» Extract to read:
──────────
5/31/2012 10:23:18 AM
... that can get FIOS from Verizon !! So many promises and so little effort for anyone but the shareholders. Verizon's 'Fusion' strategy appears ready to put the final nail into the DSL coffin.
Info available here:
RE: Yay for the 5% of the country ...
5/31/2012 3:21:11 PM
The thing is, DSL is plenty fast in short runs. VDSL2, which is used in hotels and apartment complexes, can hit 100 Mbps or more both ways over distances up to 300 meters using regular cat3 phone lines. It was introduced in
- an eternity ago by modern technology standards.
The problem has been the phone companies have been lazy, doing everything they can to avoid having to lay down new cable. Rather than run new high-speed lines to each city block, then run VDSL2 from that to each home over existing copper phone lines, they just plop ADSL equipment in their phone room and call it a day. Because the DSL signal has to run over several km of phone lines to your house, your max speed is pathetic by modern cable/fiber standards.
──────────
» Information shown:
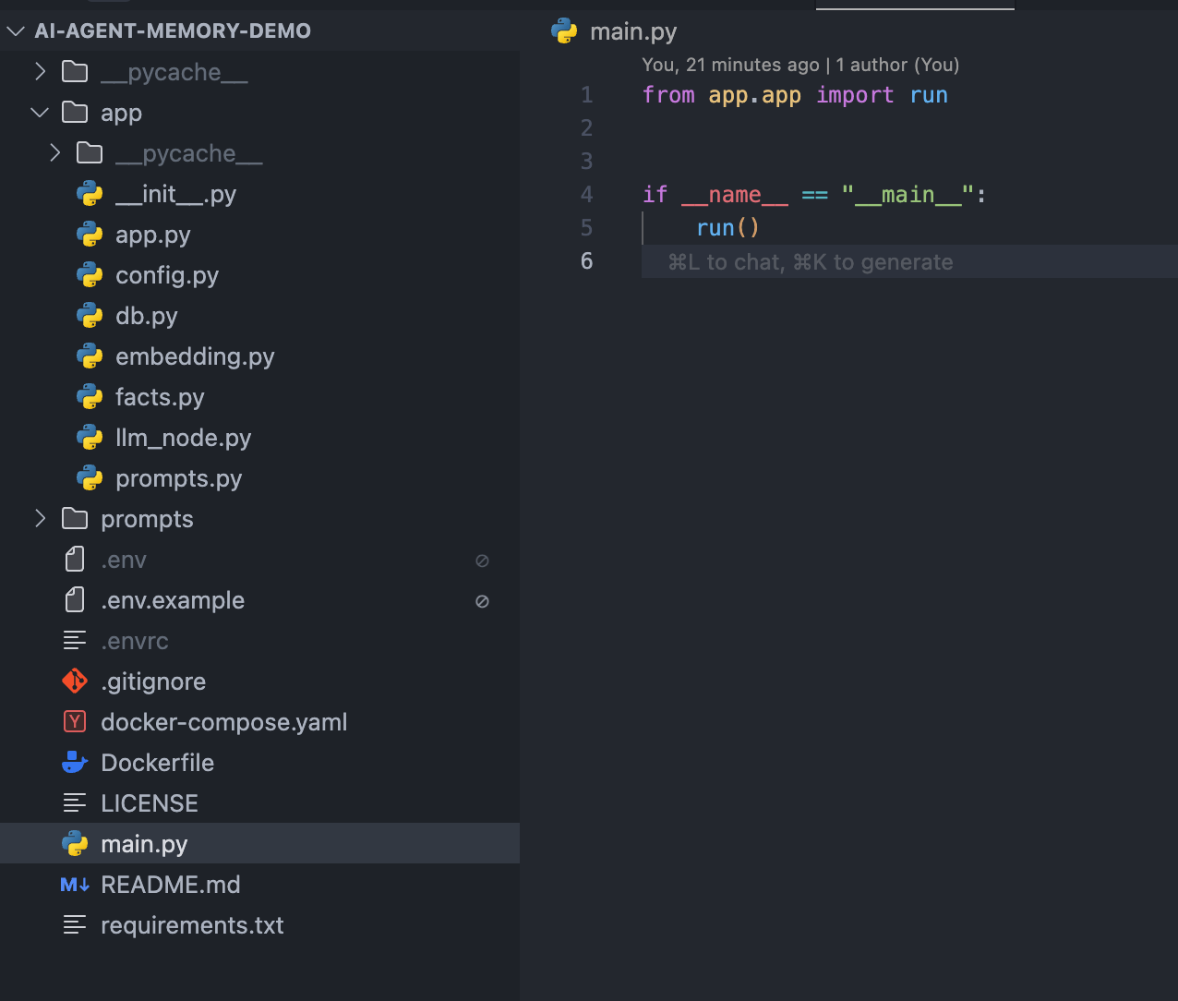Click the Python icon in the main.py editor header
Viewport: 1178px width, 1001px height.
(x=564, y=31)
──────────
» Requirements: In the forum comments on DSL, list every broadband service or technology named with an all-capitals abbreviation, each one once.

» Solution to this exercise: FIOS, DSL, VDSL2, ADSL